Extracted entries:
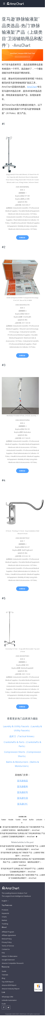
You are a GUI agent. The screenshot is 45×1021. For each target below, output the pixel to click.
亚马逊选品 (22, 780)
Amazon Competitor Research (13, 963)
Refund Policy (7, 939)
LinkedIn (39, 820)
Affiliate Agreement (9, 935)
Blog (3, 978)
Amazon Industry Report (10, 989)
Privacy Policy (7, 942)
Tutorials (5, 975)
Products (5, 910)
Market (4, 920)
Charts (4, 917)
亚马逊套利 (22, 786)
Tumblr (18, 820)
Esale (4, 1004)
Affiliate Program (8, 932)
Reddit (10, 820)
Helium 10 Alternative (9, 956)
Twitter (3, 820)
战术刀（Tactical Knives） (22, 736)
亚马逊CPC (22, 803)
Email (25, 820)
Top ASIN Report (8, 982)
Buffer (31, 820)
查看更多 (22, 237)
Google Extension (8, 960)
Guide (4, 971)
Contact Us (6, 949)
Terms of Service (8, 946)
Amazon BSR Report (9, 985)
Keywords (5, 913)
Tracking (5, 924)
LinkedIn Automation (9, 1000)
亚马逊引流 (22, 798)
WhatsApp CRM (7, 997)
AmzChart (32, 86)
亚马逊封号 (22, 792)
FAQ (3, 953)
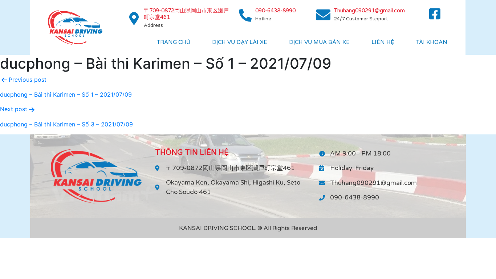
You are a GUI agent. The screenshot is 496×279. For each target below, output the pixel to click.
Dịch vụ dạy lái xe (239, 42)
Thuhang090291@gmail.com (369, 10)
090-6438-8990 (275, 10)
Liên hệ (382, 42)
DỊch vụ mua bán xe (319, 42)
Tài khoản (431, 42)
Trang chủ (173, 42)
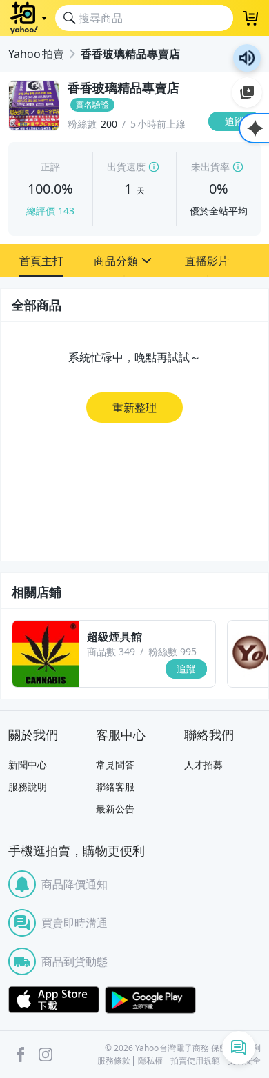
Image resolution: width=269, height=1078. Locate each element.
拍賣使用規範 (195, 1061)
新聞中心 (27, 764)
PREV (10, 654)
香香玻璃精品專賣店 (130, 53)
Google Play (150, 1000)
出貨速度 (126, 166)
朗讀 (247, 58)
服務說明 (27, 786)
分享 (237, 147)
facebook (20, 1054)
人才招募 (203, 764)
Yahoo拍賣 (36, 53)
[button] (41, 260)
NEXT (258, 654)
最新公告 (115, 808)
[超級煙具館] (45, 654)
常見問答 (115, 764)
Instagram (45, 1054)
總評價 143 (50, 210)
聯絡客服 (115, 786)
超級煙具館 (114, 636)
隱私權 (150, 1061)
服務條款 (113, 1061)
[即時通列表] (238, 1047)
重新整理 (134, 407)
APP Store (53, 1000)
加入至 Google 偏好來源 (247, 92)
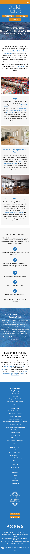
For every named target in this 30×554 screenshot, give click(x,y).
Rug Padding (15, 393)
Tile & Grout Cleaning (15, 452)
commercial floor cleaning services (13, 212)
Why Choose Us (15, 467)
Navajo (14, 110)
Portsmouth (10, 373)
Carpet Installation (15, 432)
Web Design (8, 548)
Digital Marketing (17, 548)
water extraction (5, 368)
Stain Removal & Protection (15, 440)
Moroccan (24, 110)
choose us (20, 238)
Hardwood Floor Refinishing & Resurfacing (15, 421)
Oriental (9, 110)
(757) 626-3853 (5, 538)
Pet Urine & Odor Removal (15, 411)
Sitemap (15, 536)
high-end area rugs (21, 108)
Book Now (22, 16)
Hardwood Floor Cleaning (15, 419)
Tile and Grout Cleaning (15, 413)
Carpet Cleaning (15, 450)
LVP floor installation (9, 366)
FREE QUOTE (15, 517)
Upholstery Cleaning (15, 424)
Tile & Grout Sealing (15, 455)
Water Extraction (15, 435)
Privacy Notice (17, 534)
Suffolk (16, 373)
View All (15, 404)
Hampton (21, 373)
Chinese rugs (9, 112)
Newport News (15, 375)
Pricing (15, 475)
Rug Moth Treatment (15, 399)
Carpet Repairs (15, 430)
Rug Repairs (15, 396)
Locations (15, 480)
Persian (19, 110)
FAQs (15, 478)
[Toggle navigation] (27, 2)
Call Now (15, 19)
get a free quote (19, 66)
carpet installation (21, 366)
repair (20, 161)
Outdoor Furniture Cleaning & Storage (15, 427)
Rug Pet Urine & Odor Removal (15, 401)
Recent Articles (15, 483)
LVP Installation (15, 438)
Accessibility (24, 534)
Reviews (15, 470)
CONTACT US (15, 514)
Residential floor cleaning (11, 163)
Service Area (15, 472)
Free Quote (8, 16)
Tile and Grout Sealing (15, 416)
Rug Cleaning (15, 391)
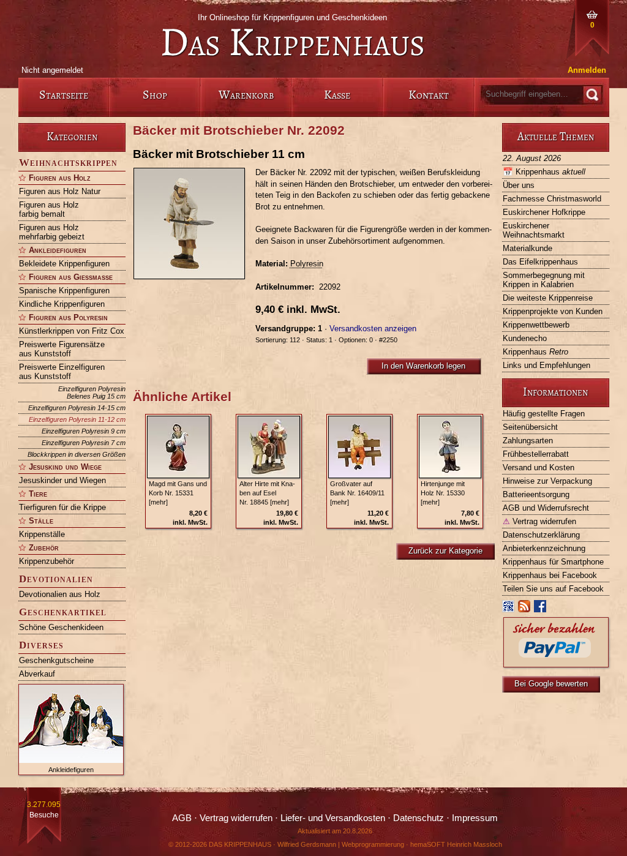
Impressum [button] (475, 818)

What to work on:
Which lines in the entries above contain the string "Tile"? Copy out each of those lines in full.

Result for this exercise:
Tile & Grout Cleaning (15, 452)
Tile and Grout Cleaning (15, 413)
Tile & Grout Sealing (15, 455)
Tile and Grout Sealing (15, 416)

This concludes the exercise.